### PROBLEM STATEMENT
Print the forum thread on connecting home and office PCs through a VPN in full, word for word.

### PAGE
□ □ □ □ □ □ □
EDIT: forgot an important thing. It'll be very beneficial if you have a static external IP at home, or DDNS.


----------



## JackCarver (Feb 8, 2020)

silentbogo said:


> I'm using this setup to connect from my personal office to a home server



He wants to connect from the machine at home to the office pc, not from the office pc to the home machine. But you can establish a VPN connection from your office pc to your home pc. At home you can do a port forwarding from your router to your home pc where a vpn server is running. After you have established this VPN network you are able to connect from home to the office and vice versa.

You only have to install OpenVPN at the office pc and configure it as VPN client. It's for free. At home you install OpenVPN at home pc and configure it as VPN server. You tunnel the office NAT with this solution and can connect from home->office->home via the VPN network. No port forwarding needed at the office only at home to get on your VPN server.

With this solution you don't need those third party remote desktop tools and your connection is secured in the VPN tunnel.

You only need the VPN IP of your office PC and you can connect from home to office via this IP. You can then use the built in remote desktop to get your office desktop at home and everything goes via the VPN connection.


----------



## Bill_Bright (Feb 8, 2020)

Flanker said:


> - no need to touch my company's router or local network settings (I have no access and going through the IT deparment takes too long)
□ □ □ □ □ □ □
### DATASET CONTENT
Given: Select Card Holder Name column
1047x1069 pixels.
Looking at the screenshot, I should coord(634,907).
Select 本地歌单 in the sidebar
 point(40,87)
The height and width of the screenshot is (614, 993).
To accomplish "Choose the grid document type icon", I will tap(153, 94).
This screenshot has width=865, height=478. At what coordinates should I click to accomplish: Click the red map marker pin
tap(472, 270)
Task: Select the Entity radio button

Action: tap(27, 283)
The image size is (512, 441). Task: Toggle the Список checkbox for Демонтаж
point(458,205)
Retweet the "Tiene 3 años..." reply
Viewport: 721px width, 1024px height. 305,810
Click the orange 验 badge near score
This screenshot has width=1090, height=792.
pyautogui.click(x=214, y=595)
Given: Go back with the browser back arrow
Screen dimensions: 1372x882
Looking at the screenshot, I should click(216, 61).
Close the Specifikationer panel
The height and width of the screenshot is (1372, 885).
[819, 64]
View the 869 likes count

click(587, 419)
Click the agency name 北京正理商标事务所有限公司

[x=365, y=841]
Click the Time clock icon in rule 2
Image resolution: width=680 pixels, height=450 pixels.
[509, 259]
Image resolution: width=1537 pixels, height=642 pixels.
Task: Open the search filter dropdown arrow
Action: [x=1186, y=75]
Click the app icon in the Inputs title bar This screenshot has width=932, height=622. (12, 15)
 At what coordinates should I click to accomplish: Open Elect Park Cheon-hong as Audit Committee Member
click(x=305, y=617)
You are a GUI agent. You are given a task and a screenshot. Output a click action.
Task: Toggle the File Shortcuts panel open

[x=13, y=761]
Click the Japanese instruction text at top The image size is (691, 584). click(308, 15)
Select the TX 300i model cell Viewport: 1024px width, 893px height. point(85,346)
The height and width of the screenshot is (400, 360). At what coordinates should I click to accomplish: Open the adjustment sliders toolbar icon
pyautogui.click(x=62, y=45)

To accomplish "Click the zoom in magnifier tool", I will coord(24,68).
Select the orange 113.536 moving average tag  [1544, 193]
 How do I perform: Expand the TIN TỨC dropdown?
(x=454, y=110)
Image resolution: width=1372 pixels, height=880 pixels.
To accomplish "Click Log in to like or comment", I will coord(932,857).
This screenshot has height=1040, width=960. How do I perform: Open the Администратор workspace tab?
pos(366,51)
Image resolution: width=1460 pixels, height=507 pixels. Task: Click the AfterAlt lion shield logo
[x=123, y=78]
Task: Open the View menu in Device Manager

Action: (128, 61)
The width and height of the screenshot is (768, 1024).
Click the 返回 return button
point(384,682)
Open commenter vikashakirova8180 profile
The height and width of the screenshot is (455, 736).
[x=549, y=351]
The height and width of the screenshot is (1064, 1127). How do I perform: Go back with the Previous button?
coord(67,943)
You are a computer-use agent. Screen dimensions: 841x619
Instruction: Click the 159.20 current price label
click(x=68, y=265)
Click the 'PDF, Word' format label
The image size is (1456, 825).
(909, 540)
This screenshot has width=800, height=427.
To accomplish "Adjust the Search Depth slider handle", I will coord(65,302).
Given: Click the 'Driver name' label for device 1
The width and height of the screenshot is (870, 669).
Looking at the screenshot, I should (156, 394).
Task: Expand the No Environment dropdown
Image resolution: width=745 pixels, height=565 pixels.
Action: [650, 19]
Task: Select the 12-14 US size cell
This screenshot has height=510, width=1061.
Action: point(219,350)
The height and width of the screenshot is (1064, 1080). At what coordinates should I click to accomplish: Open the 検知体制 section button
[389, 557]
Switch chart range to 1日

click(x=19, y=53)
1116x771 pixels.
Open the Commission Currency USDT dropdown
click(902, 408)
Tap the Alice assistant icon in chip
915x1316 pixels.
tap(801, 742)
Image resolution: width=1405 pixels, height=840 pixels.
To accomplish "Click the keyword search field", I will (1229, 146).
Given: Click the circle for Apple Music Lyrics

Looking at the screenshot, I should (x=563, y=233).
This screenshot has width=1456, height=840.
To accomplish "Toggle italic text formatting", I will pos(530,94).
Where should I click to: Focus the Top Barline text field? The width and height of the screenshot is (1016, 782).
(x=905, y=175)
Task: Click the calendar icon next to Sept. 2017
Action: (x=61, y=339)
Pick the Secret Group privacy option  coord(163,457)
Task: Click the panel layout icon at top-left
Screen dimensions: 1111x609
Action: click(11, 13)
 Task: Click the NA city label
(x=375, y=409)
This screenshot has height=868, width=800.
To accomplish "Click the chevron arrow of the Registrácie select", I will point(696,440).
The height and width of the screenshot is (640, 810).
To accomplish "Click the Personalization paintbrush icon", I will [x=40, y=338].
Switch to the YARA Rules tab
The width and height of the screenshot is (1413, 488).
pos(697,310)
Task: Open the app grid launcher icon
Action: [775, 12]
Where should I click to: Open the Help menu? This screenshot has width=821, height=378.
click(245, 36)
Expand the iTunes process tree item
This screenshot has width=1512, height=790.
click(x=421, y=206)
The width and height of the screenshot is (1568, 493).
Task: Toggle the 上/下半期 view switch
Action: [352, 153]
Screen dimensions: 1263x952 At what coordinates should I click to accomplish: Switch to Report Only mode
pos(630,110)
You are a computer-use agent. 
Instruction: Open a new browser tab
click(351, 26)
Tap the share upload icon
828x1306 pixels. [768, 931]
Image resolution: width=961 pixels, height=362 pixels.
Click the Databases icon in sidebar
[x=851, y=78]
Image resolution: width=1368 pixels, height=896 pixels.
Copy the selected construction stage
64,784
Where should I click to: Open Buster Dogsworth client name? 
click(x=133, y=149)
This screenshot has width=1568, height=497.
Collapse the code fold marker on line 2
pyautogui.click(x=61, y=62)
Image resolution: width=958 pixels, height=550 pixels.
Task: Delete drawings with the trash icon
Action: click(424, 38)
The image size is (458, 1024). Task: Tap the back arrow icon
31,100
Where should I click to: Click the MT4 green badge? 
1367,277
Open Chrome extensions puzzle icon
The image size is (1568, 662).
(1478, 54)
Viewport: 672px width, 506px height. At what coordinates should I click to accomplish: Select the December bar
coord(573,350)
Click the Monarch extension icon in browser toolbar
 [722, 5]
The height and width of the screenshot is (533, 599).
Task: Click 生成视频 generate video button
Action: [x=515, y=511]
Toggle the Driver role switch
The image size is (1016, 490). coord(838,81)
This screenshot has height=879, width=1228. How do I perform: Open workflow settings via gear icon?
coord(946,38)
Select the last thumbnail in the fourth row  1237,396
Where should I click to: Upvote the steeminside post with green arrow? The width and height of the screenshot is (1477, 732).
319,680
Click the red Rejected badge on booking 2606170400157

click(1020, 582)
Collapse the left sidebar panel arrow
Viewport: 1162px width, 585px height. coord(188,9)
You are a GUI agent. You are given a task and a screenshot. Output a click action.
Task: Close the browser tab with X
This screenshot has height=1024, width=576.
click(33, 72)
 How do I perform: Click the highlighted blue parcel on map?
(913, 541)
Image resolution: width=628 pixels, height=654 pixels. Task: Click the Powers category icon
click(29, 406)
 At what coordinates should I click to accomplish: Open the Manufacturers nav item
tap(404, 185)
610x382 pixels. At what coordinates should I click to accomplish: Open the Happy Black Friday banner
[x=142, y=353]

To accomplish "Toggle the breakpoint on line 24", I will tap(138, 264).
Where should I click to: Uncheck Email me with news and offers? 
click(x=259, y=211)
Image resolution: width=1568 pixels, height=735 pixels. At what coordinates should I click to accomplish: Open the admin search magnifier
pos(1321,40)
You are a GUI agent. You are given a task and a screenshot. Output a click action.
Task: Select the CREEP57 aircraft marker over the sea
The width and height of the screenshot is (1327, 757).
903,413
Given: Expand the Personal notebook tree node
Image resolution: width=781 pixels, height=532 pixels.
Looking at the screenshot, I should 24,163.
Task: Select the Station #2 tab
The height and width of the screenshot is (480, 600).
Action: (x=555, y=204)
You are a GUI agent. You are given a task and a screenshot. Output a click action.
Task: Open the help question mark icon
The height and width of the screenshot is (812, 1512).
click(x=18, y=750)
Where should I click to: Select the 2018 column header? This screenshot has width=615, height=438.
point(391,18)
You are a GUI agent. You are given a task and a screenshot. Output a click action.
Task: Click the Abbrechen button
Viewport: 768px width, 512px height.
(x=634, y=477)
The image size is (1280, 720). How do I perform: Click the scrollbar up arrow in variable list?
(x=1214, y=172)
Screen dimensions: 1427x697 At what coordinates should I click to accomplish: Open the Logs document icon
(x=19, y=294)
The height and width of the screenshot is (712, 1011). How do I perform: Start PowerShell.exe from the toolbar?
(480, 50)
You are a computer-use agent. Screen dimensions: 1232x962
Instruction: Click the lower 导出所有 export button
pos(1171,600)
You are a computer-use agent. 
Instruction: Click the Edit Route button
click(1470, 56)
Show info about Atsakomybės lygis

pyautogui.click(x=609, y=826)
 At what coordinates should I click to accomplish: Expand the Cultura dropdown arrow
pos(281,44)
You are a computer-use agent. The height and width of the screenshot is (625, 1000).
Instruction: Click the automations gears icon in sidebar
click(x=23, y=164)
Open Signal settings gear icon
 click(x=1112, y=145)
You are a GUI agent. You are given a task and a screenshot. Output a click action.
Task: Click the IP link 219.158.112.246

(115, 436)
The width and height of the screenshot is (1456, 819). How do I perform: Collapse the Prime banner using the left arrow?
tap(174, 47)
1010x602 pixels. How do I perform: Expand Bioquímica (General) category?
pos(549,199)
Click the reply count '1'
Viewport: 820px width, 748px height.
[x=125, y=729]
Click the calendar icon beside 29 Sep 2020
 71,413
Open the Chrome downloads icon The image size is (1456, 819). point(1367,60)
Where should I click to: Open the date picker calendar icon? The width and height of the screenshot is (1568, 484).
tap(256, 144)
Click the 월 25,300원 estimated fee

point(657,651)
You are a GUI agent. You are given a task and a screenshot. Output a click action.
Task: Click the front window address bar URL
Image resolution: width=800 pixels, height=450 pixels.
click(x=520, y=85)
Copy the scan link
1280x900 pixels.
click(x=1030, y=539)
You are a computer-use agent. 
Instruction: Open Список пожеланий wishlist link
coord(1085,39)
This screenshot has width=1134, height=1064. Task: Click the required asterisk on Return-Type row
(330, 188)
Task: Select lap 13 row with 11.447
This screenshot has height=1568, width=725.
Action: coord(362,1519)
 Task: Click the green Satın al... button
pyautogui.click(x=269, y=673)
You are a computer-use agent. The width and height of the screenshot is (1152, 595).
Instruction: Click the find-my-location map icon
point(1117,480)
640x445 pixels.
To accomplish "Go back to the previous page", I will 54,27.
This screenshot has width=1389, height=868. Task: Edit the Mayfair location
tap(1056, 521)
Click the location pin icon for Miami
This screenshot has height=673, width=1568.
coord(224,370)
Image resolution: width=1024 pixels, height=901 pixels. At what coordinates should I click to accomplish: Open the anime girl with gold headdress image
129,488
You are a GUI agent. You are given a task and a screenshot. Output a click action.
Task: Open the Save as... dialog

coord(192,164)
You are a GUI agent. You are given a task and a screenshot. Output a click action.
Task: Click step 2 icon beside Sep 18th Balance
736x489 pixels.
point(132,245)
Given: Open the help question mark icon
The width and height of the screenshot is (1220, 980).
□ □ □ □ □ □ □
### SOLUTION TO THIS PROBLEM
EDIT: forgot an important thing. It'll be very beneficial if you have a static external IP at home, or DDNS.


----------



## JackCarver (Feb 8, 2020)

silentbogo said:


> I'm using this setup to connect from my personal office to a home server



He wants to connect from the machine at home to the office pc, not from the office pc to the home machine. But you can establish a VPN connection from your office pc to your home pc. At home you can do a port forwarding from your router to your home pc where a vpn server is running. After you have established this VPN network you are able to connect from home to the office and vice versa.

You only have to install OpenVPN at the office pc and configure it as VPN client. It's for free. At home you install OpenVPN at home pc and configure it as VPN server. You tunnel the office NAT with this solution and can connect from home->office->home via the VPN network. No port forwarding needed at the office only at home to get on your VPN server.

With this solution you don't need those third party remote desktop tools and your connection is secured in the VPN tunnel.

You only need the VPN IP of your office PC and you can connect from home to office via this IP. You can then use the built in remote desktop to get your office desktop at home and everything goes via the VPN connection.


----------



## Bill_Bright (Feb 8, 2020)

Flanker said:


> - no need to touch my company's router or local network settings (I have no access and going through the IT deparment takes too long)